Paul Fanning asks what MAN’s new engine launch tells us about its view of the cruise ship market
The launch of any new engine is obviously big news in Marine Propulsion’s market and particularly when it is of a new flagship design from one of the industry’s biggest names.
So it was with great anticipation that I arrived in Augsburg this week for the launch of MAN Diesel & Turbo’s new 45/60CR engine. The details of this new launch are too numerous to cover here, but suffice to say that it offers a major power boost and hugely improved fuel consumption over its predecessor, the 48/60 – as well as over competitors, according to MAN.
An interesting detail about the new launch, though, is where it is being aimed, with one of its key target markets being the cruise sector, where it is felt that its excellent fuel consumption will make it extremely popular. Indeed, MAN’s calculations, based on a representative load-profile of a cruise vessel, show that a ship operating with an MAN 45/60CR engine can enjoy a fuel-oil cost benefit of 5% to 12% in comparison with a vessel powered by an equivalent engine from other manufacturers.

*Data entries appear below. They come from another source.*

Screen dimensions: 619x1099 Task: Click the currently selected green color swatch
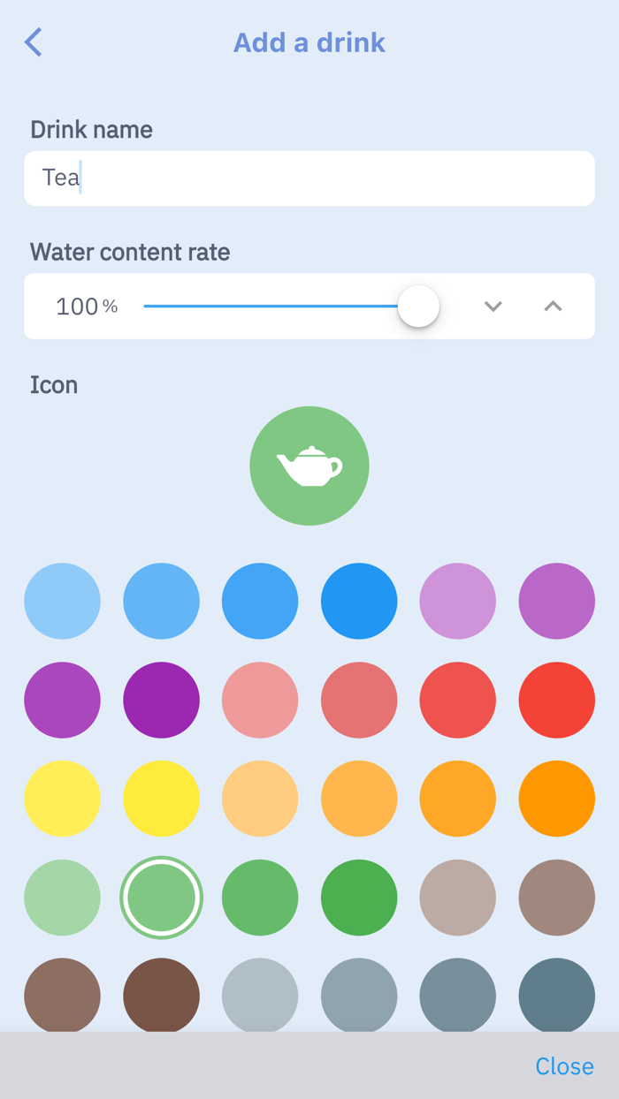pyautogui.click(x=161, y=898)
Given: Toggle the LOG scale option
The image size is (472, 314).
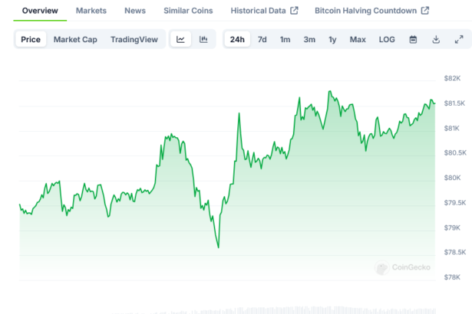Looking at the screenshot, I should (387, 39).
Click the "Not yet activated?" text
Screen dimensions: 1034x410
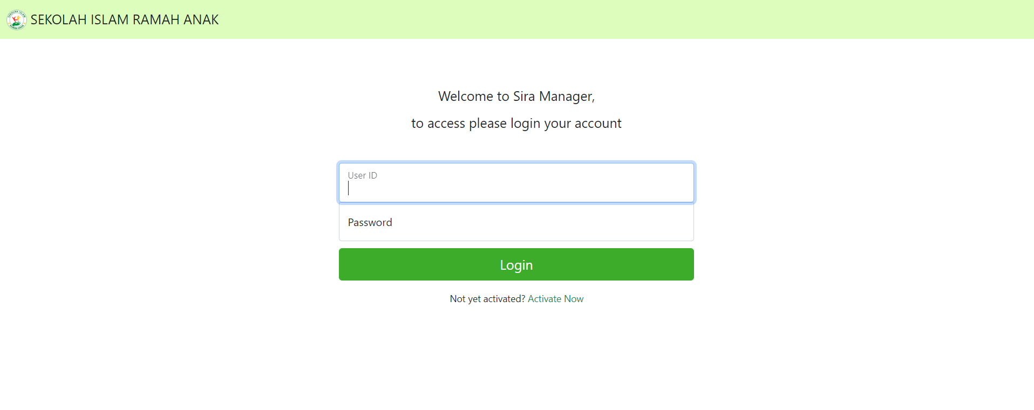487,299
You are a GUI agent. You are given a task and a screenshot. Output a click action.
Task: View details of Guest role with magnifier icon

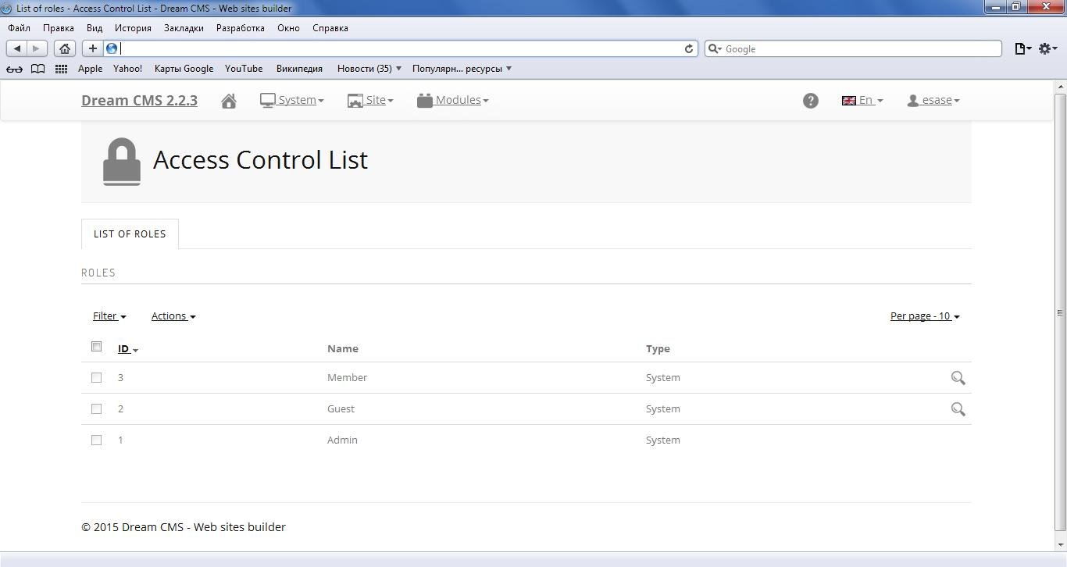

The cruise market, of course, has been one of the few bright points in an otherwise gloomy picture for shipping in recent years. Growth here has been solid and sustained, meaning that designing an engine with this market in mind makes sense.
However, since the engine is not actually going to be available until 2020, what this launch says about MAN’s view of the cruise sector is interesting, since it suggests that the company has faith that the cruise boom – rather than slowing down – will continue for some time to come.